As to what steps the armed citizen can take ahead of time to ensure they do not alienate a jury, I think it may be more useful to think about what steps they should not take. Remembering that you want your actions (and therefore, yourself) to appear as reasonable as possible to the jury, do not do anything that makes you appear anything other than reasonable–and certainly not as an extremist, a radical, a racist, a “gun nut,” or a “self-defense nut” to a jury of ordinary folks from your part of the country.
Don’t have your social media site filled with photos of you holding fully automatic weapons and wearing the T-shirt that says, “Kill ’em all–Let God sort ’em out!”
A case in which I worked on the defense side settled advantageously for us shortly after we found the teenage plaintiff’s website, in which he nicknamed himself “Li’l Fucker,” and showed photos of himself lasciviously exposing and bragging about the gunshot wound scar on his upper thigh (“Hey, girls …”) that the complaint in his lawsuit claimed had caused him extreme embarrassment and emotional distress.
I recently counseled a client to stop proclaiming in his e-mails to friends that he regularly violated a particular jurisdiction’s gun laws, by carrying his handgun there illegally. The saying we’ve all heard, “I’d rather be tried by twelve than carried by six,” has a catchy ring to it until it is introduced as evidence before the twelve jurors who are trying you.
Consider in advance how it will affect a jury considering your use of deadly force in a road rage incident to see police evidence photos of the bumper sticker reading “Insured by Smith & Wesson” on your pickup truck, together with photos of a Confederate flag in your truck’s back window.
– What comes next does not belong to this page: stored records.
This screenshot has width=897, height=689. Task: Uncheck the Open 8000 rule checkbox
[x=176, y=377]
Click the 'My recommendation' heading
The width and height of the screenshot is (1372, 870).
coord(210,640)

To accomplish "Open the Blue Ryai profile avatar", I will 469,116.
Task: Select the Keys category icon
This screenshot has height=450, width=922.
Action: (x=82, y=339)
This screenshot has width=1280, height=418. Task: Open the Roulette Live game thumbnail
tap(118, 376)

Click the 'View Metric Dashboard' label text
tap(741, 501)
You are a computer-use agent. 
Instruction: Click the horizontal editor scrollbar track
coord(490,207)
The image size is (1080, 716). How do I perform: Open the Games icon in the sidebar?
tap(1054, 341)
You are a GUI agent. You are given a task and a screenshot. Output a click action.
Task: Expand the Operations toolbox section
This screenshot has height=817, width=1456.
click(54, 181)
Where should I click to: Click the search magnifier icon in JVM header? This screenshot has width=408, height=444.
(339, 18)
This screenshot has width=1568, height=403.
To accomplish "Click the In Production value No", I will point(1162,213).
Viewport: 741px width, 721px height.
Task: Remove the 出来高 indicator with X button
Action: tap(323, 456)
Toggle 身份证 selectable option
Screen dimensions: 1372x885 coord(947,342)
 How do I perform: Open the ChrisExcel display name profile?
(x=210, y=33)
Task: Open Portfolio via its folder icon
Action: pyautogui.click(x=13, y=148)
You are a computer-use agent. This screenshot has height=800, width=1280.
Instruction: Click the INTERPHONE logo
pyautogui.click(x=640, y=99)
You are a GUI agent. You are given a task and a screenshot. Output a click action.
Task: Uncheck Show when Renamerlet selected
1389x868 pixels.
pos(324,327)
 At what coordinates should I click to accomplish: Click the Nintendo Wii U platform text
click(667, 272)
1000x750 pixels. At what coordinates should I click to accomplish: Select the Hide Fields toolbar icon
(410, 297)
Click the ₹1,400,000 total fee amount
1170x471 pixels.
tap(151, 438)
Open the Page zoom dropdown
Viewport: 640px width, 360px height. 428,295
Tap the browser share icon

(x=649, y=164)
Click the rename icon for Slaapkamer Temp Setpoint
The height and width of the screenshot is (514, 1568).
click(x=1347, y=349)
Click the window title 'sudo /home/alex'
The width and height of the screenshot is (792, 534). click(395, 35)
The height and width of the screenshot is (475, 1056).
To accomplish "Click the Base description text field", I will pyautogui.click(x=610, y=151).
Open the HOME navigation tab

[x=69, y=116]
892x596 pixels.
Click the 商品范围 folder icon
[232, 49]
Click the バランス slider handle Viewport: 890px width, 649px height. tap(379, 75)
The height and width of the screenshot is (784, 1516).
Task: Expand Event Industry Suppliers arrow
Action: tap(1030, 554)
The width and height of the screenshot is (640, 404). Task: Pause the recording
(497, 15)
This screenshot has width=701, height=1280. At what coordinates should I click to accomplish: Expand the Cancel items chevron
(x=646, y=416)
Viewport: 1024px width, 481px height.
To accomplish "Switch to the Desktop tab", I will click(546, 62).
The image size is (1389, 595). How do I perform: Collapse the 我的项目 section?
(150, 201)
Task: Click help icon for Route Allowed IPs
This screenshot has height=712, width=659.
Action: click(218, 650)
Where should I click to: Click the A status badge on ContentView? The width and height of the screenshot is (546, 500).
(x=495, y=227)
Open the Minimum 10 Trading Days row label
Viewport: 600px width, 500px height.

Stay away from custom grips for your .45 that have a black widow spider or a skull and crossbones on them, and from using “Zombie Killer” ammunition.
I and many other instructors and law enforcement agencies have long ago stopped calling the “two to the body, one to the head” technique a “Mozambique Drill,” due to the potential racial connotations of that name. It’s now a “stopping failure drill.”
In a case I worked in a few years ago, all of the books on the bookshelves in the gun-owner’s gun room were photographed, along with a half-consumed bottle of Scotch and a shot glass on the top shelf.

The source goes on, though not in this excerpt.